Comments Outside Diff (1)

1. src/pages/auth/login/login.page.tsx, line 15-44 (link)

   Local type definitions duplicate the extended query schema

   TAuthStatusAuthentication and TAuthStatusWithCloudflareAccess manually re-describe what GetStatusResponseSchema (in auth.query.hooks.ts) already expresses structurally. The getAuthMethods function then casts authStatus to these local types to access cloudflareAccess. If the schema in auth.query.hooks.ts evolves (e.g., adding more fields, changing enabled to an optional), these local types silently diverge. Using the inferred type from the extended schema directly — or accepting the hook return type as the function parameter — would remove the duplication.

_{Reviews (1): Last reviewed commit: "Add Cloudflare Access authentication" | Re-trigger Greptile}

[greptile-apps]

No retry path after Cloudflare Access failure

Once isCloudflareAccessAttemptedRef.current is set to true, the effect is permanently gated and will never fire again in the same component instance. If the initial automatic login request fails (e.g., network hiccup, CF misconfiguration), the red badge appears but there is no way to reattempt login short of a full page refresh.

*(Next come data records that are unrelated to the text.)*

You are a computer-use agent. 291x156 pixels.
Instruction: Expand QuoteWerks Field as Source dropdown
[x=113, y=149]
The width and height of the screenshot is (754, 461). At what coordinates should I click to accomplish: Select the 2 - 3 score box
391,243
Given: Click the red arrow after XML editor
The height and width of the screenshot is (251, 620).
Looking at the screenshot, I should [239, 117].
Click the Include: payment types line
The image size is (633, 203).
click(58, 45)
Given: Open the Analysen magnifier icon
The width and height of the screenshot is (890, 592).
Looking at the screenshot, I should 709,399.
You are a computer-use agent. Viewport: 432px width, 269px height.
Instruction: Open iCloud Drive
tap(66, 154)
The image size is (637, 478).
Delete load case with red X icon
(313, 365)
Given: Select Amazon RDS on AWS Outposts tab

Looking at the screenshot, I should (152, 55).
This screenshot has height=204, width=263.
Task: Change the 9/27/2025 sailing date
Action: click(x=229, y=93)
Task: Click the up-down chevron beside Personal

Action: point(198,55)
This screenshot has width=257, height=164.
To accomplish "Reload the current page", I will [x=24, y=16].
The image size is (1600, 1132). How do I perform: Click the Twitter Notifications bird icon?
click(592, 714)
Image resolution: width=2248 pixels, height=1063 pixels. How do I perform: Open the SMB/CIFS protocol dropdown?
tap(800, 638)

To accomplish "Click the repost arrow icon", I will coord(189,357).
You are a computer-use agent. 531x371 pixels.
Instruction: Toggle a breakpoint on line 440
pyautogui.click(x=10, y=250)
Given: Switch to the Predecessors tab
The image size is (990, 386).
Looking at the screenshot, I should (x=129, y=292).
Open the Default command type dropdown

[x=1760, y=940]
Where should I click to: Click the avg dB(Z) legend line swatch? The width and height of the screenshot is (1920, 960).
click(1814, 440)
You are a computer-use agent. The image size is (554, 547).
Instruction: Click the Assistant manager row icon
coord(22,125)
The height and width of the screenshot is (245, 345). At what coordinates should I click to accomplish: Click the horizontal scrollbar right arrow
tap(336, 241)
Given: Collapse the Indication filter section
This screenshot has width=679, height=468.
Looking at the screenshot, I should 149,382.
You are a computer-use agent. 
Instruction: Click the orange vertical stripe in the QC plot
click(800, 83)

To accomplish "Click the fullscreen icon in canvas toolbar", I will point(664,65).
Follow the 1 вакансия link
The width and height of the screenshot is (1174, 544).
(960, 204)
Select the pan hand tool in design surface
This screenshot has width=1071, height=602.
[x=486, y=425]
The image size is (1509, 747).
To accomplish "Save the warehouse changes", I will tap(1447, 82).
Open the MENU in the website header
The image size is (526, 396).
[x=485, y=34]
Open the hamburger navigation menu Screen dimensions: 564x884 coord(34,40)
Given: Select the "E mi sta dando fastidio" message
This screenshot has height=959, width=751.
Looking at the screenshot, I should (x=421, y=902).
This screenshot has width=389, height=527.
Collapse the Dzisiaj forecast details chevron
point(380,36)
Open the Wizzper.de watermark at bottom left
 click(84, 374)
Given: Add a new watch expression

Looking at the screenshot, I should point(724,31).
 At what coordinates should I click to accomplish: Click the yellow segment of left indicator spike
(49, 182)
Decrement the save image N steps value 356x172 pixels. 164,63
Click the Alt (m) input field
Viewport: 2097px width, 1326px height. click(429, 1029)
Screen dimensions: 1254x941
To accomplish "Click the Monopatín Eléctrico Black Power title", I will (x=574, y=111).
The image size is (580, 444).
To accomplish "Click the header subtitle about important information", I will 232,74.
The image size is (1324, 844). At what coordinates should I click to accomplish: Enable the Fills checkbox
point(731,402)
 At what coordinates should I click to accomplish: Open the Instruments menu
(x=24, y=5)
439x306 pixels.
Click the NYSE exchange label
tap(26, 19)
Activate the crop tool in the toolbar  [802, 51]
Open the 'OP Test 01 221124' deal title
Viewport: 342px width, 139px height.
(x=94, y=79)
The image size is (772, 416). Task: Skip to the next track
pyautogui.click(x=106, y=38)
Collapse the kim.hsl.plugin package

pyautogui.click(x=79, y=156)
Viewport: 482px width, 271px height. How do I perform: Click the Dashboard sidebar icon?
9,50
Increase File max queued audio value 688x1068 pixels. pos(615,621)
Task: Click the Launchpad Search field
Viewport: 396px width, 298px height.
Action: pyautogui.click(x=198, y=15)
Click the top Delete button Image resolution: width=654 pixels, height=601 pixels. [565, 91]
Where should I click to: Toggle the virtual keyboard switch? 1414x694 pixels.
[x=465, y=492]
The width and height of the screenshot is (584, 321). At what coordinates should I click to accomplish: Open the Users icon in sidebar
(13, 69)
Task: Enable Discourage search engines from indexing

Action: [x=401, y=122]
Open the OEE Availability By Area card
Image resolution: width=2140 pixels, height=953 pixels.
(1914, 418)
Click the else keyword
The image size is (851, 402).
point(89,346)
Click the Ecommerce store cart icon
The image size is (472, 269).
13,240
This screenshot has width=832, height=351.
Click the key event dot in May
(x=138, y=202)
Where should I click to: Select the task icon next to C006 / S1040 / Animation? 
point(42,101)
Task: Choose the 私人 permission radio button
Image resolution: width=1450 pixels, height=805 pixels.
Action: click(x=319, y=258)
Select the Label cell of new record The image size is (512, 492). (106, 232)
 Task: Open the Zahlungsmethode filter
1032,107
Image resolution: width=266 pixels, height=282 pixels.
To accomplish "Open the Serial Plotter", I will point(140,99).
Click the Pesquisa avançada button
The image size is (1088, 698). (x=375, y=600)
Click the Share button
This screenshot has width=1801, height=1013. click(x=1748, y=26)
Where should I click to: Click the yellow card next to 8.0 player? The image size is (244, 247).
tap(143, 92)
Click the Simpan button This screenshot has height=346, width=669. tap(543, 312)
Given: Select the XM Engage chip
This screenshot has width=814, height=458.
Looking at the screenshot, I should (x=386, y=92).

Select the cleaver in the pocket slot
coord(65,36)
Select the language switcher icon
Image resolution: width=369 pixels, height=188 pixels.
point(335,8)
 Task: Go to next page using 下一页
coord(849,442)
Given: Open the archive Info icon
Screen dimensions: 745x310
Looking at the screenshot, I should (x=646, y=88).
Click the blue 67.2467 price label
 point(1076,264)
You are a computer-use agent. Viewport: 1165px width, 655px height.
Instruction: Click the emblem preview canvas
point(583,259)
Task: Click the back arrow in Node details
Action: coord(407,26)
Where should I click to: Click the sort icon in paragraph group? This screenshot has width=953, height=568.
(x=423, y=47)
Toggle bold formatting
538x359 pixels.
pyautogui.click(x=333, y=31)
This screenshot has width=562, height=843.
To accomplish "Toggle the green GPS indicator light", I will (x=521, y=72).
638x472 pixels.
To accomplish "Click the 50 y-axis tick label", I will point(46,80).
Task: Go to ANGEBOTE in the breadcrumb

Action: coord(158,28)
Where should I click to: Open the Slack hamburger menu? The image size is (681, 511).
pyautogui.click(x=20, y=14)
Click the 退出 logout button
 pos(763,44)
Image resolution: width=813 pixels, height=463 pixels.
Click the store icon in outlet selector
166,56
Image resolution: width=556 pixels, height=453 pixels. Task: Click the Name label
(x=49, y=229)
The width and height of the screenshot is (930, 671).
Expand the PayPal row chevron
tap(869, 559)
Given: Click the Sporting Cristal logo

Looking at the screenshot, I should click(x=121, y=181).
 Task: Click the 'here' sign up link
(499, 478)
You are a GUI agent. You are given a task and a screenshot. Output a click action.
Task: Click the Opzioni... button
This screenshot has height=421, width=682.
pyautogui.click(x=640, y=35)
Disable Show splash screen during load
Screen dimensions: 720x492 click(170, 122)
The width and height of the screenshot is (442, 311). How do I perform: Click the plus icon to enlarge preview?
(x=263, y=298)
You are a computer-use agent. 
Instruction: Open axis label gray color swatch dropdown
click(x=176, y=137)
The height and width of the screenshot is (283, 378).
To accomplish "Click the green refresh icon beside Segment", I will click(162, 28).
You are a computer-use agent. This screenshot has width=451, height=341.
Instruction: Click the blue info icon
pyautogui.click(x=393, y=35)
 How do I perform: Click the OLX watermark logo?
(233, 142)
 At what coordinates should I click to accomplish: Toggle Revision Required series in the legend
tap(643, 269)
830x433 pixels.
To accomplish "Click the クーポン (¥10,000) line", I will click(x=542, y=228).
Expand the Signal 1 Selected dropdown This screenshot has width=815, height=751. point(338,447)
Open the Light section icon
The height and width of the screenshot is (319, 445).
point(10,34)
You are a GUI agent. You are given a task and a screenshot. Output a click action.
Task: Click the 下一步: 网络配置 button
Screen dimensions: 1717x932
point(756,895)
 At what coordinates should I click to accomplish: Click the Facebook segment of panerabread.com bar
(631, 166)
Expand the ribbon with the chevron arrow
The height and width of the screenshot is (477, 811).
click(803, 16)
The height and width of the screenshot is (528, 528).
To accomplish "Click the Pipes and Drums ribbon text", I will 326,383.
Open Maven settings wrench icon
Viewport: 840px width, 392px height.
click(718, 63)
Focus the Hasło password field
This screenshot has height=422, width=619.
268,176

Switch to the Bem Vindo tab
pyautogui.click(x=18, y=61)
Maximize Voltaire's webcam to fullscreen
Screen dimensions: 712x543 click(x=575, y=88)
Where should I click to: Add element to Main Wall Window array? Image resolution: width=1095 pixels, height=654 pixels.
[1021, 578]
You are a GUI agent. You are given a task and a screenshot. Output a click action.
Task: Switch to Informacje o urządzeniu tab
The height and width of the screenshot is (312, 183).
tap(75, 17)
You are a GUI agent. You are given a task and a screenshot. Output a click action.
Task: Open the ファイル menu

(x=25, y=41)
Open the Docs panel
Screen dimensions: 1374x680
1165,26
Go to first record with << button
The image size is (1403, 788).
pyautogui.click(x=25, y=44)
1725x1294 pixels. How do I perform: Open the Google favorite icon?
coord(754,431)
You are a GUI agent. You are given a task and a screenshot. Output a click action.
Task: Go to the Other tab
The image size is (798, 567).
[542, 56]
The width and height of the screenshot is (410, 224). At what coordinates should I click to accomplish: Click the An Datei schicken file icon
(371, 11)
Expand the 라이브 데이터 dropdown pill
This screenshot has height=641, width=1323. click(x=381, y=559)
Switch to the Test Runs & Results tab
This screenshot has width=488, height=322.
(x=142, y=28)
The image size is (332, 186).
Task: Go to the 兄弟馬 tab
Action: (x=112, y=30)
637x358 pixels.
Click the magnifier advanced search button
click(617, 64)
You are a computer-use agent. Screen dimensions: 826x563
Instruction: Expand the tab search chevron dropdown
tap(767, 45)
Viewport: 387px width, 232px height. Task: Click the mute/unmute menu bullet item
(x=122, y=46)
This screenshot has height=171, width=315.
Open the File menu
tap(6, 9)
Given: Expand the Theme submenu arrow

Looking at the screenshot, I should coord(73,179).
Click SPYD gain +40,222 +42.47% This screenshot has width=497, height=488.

When Cloudflare Access is the only configured auth method, the user is left with no actionable path forward — no retry button, no other form visible.

[greptile-apps]

No format validation on teamDomain and audience inputs

teamDomain and audience are free-text fields with no client-side format constraints. A user can save an arbitrary string as the team domain (should look like <team>.cloudflareaccess.com or a custom domain) or as the audience (should be a 64-character hex string). While the backend should ultimately validate these, adding pattern/regex validation in CloudflareAccessSettingsSchema would surface misconfiguration earlier and keep the UX consistent with how other structured fields are handled in the form.